------ AVAILABLE DATA ------

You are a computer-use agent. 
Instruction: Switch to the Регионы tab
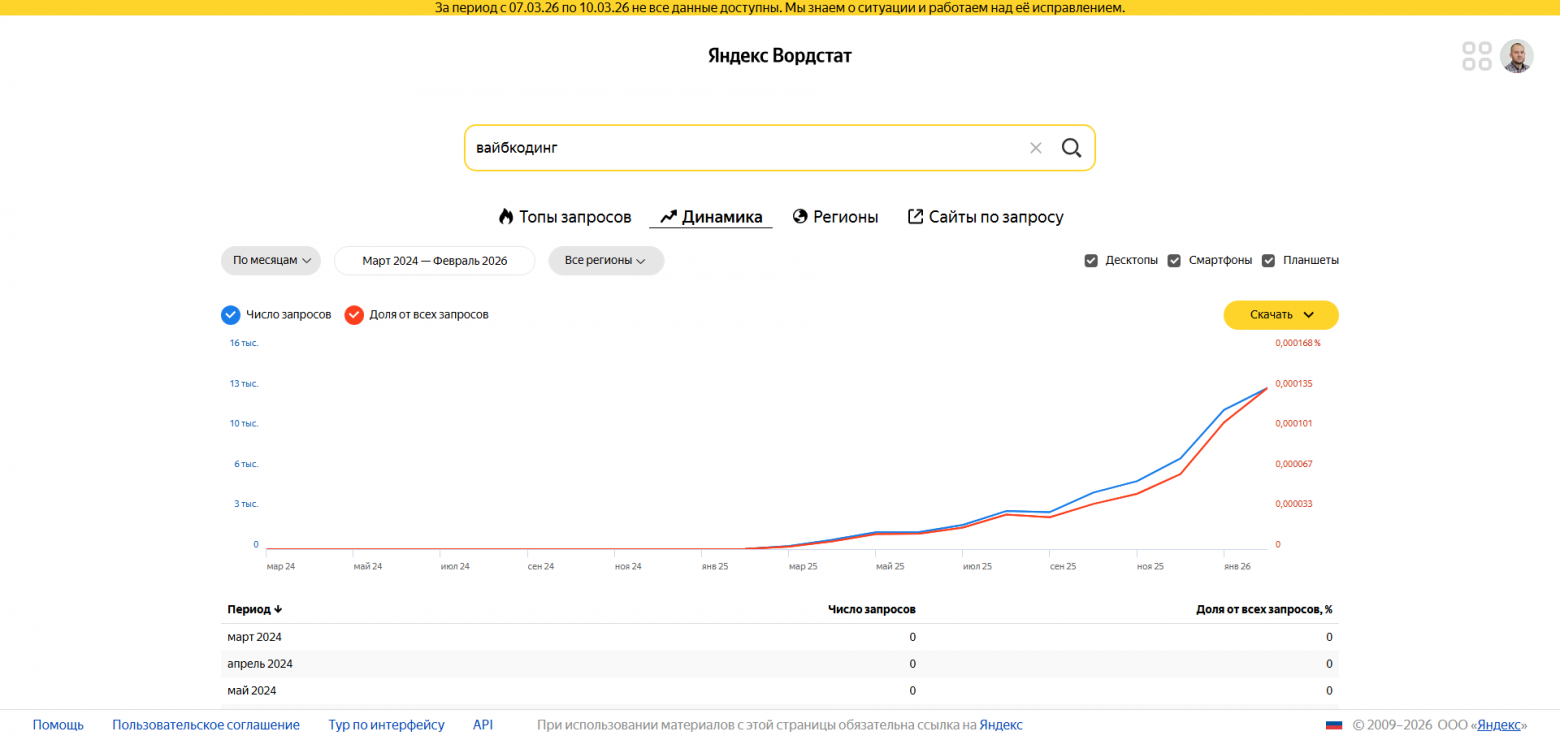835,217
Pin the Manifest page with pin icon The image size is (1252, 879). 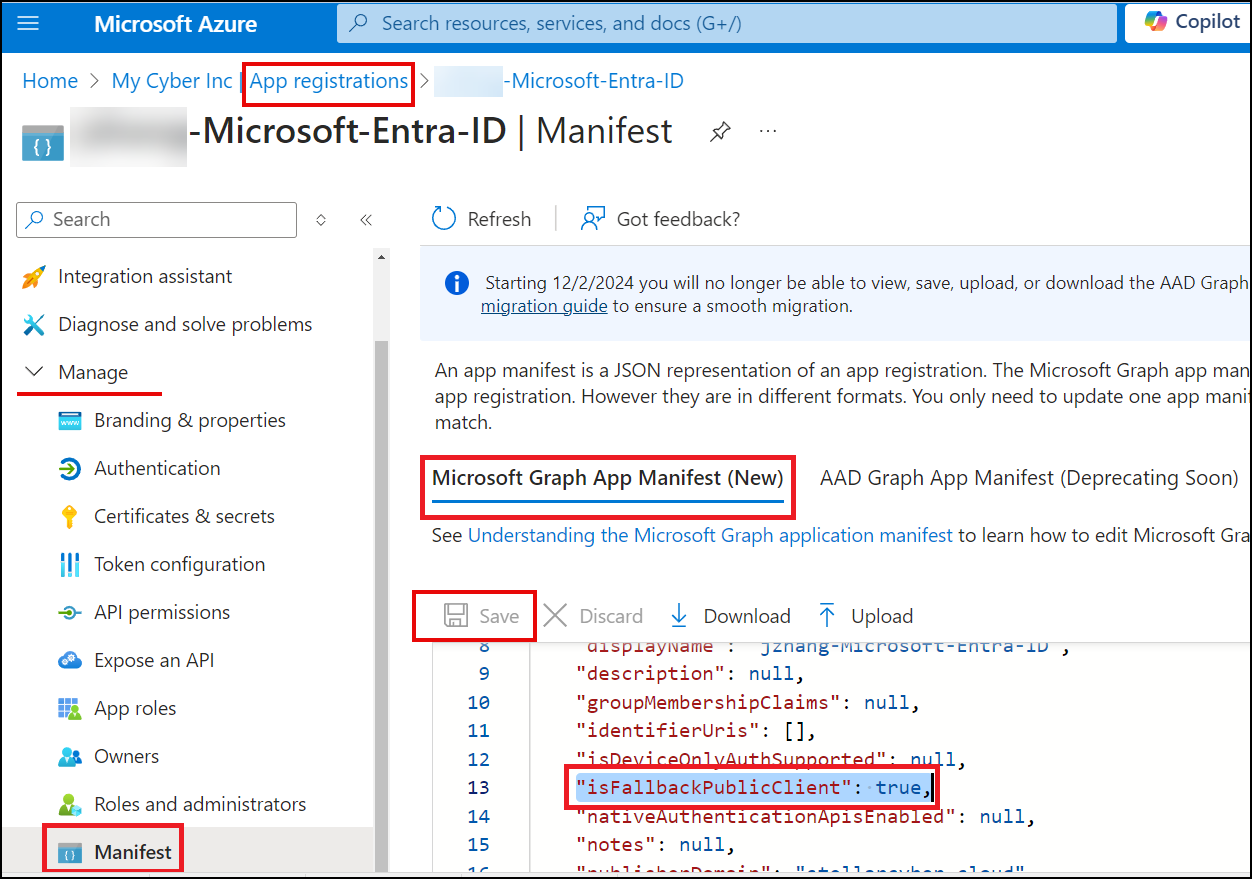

------
------ AVAILABLE DATA ------

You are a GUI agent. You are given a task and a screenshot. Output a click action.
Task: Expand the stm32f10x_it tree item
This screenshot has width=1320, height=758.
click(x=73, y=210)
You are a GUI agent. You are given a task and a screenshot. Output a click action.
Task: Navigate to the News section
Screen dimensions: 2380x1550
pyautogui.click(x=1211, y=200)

------

Repeat the listing word for word, from the line with "You are a computer-use agent." through the line with "Pin the Manifest", including both of those lines. Leave the pictures out of your answer.

** TASK ANSWER **
You are a computer-use agent. 
Instruction: Switch to the Регионы tab
835,217
Pin the Manifest page with pin icon The image size is (1252, 879). 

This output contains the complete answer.